● **Короткое задание 1**:
Процитируйте дословно часть отрывка, начиная со слов «Д. Е., мой муж, к» и заканчивая словами «до капитуляции Германии.».
● **Короткое задание 2**:
Ответьте по отрывку на вопросы:
(а) Где находились две тесные комнатушки, которые обживали автор и Алик?
(б) Какова тема кандидатской диссертации Д. Е.?
(в) Чьими устами в Советском Союзе заклеймили героев заговора?

● **Отрывок текста**:
И опять Алик, ненаглядный Алик — девять-десять часов лету, редкие звонки — стал центром нашей жизни… И опять мы принялись украшать наш дом, наше последнее прибежище, наше гнездо. И обживать две тесные комнатушки в Красновидове — на даче. Да, так было. И я могу с полным правом применить к себе фразу: «Только смерть смогла нас разлучить!»
Главная книга
Мы с Д. Е. начали писать нашу Главную книгу тогда, когда уже казалось, можно не думать о простом выживании; настала пора думать о том, чтобы сделать что-то стоящее, интересное для себя и для других. «Стоящее» — это было словечко тех лет.
Д. Е., мой муж, к тому времени уже написал и защитил кандидатскую диссертацию на тему «Заговор 20 июля 1944 г.», где речь шла о заговоре немецкой генеральской верхушки против Гитлера за девять месяцев до капитуляции Германии.
Кучка героев, пытавшихся спасти свою страну от национал-социализма и закончить проигранную войну, была повсюду предана анафеме — в Германии понятно за что: в национал-социалистической тоталитарной стране покушение на вождя могло восприниматься народом только как удар в спину ножом, как величайшее предательство.
В Советском Союзе устами умнейшего Эренбурга героев тоже заклеймили: они, видите ли, хотели спасти страну, вступив в преступный сговор с Западом, и вырвать у нас, у СССР, тотальную победу.

● **Данные**:
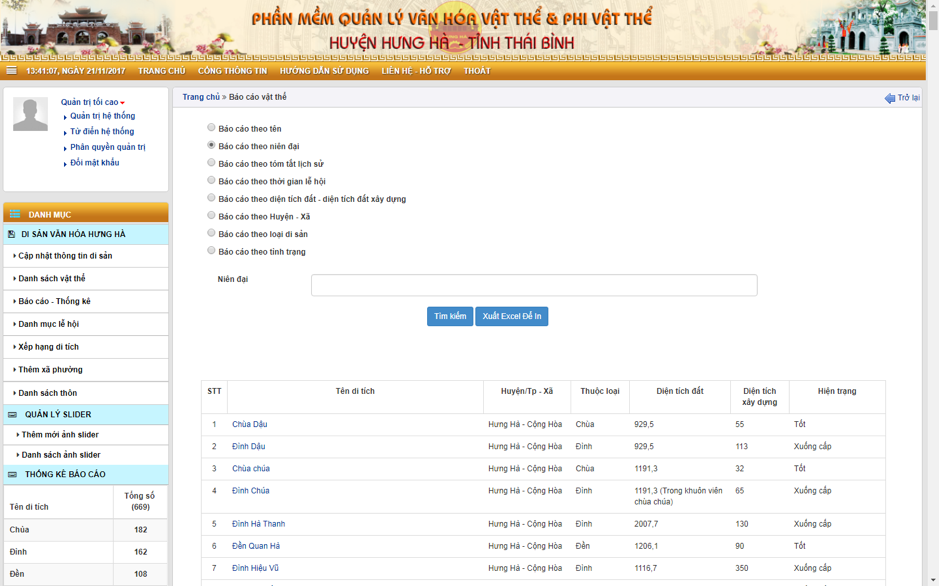Click the back arrow icon beside Trở lại
This screenshot has width=939, height=586.
coord(889,98)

● **Ответ 1**:
Д. Е., мой муж, к тому времени уже написал и защитил кандидатскую диссертацию на тему «Заговор 20 июля 1944 г.», где речь шла о заговоре немецкой генеральской верхушки против Гитлера за девять месяцев до капитуляции Германии.

● **Ответ 2**:
(а) В Красновидове, на даче.
(б) «Заговор 20 июля 1944 г.»
(в) Устами Эренбурга.